Hoy las cosas han cambiado. El arribo de un nuevo modelo societal en el que la garantía de derechos se impone sobre la subrogación y la subordinación han dotado de voz a quienes antes, prisioneros del mutismo infantil, de género, étnico, sexual o discapacitado, padecían la impune y estruendosa risa de los más; aquellas y aquellos para los que está bien convertir la diferencia en objeto de burla.

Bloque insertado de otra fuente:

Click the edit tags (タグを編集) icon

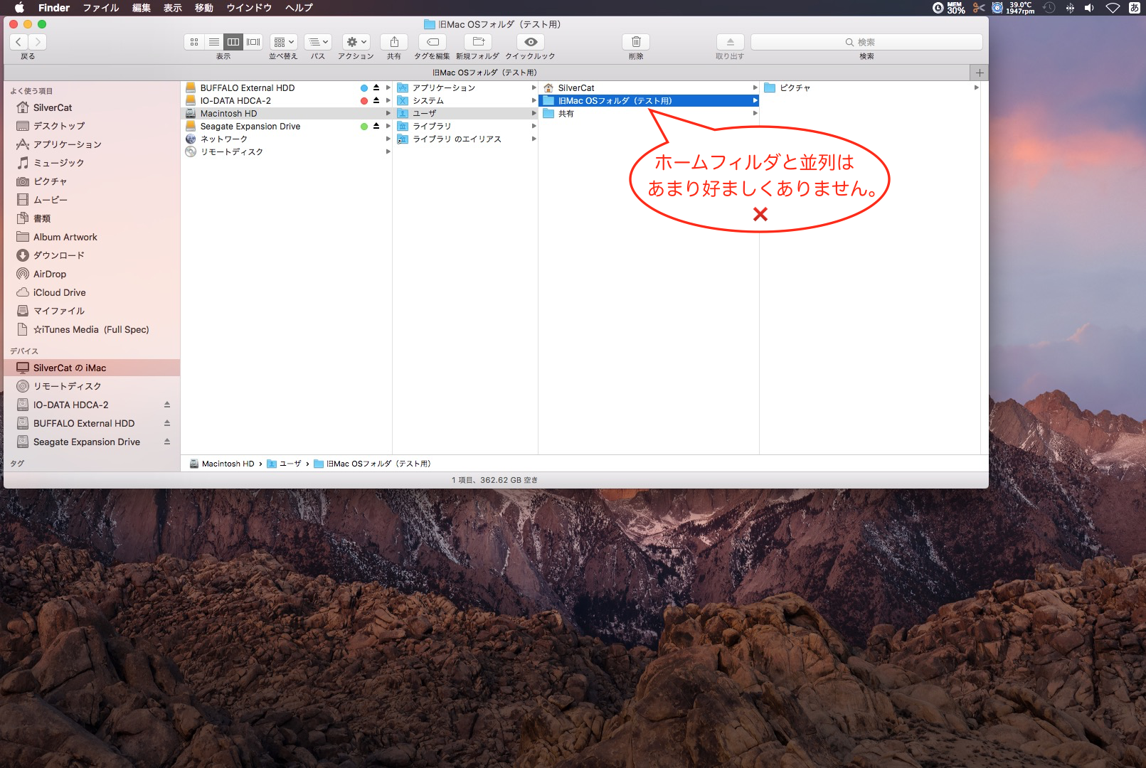[433, 42]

Por eso se veía -y mucho aún ven - bien que los humoristas desplieguen sus personificaciones sin disculpa alguna por mofarse de estéticas, regiones, opciones o pertenencias cuya apariencia resulta hilarante en la imagen caricaturizada, exotizada y exagerada presentada por los humoristas y cuentachistes. Incluso estaba y está bien para las y los más afirmar que no hay problema en reírse de quienes así son presentados , porque se trata de piezas humorísticas que - afirman- no hacen daño alguno. De hecho, alegan igualmente que la excesiva corrección política terminará por producir un mundo melifluo en el que nada podrá ser hecho o dicho sin que resulte ilegal, indocoroso o indignante; constriñendo a la libertad de expresión hasta el peligroso extremo de la intolerancia.
Lejos de tal exabrupto, me gustaría pensar que podemos vivir en un país en el que, antes que radicalizarnos en las orillas de las inveteradas causas y culpabilidades, podamos imaginar por un momento un paisaje cultural en el que la diferencia no tiene por qué resultar un fardo ni pesar negativamente o en contra de nadie. Antes que declarar paranoicas inocencias y melancólicas indignidades (Collete Soler), avistemos un escenario en el que, siendo el humor un instrumento humano incomparable para vigorizar y energizar intensamente nuestra cotidianidad, los humoristas se sumen a las filas de quienes buscan maneras eficaces para exorcizar los males de nuestra sociedad, antes que para estimularlos.
El humor ha sido siempre y puede seguir siendo una herramienta de denuncia, cuestionamiento, contradicción y propuesta frente al desaire de los poderosos, ante la mentira, el amor, el desamor, la angustia de vivir, las situaciones cotidianas, la pesadez del mundo, las carencias y los excesos de todo tipo. El humor incluso puede hablar y hablarle a los hombres, a las mujeres, a los niños, a sus pasiones, a sus temores, a sus dudas, a sus ilusiones, a sus esperanzas y a sus desesperanzas, sin que por ello resulte hiriente, perverso, indecoroso o infecto de odios.
Apuesto por aportarle a una sociedad capaz de entender que nada benéfico hay en aceptar personificaciones del humor que puedan doler, hacer daño y resultar gravosas y deletéreas.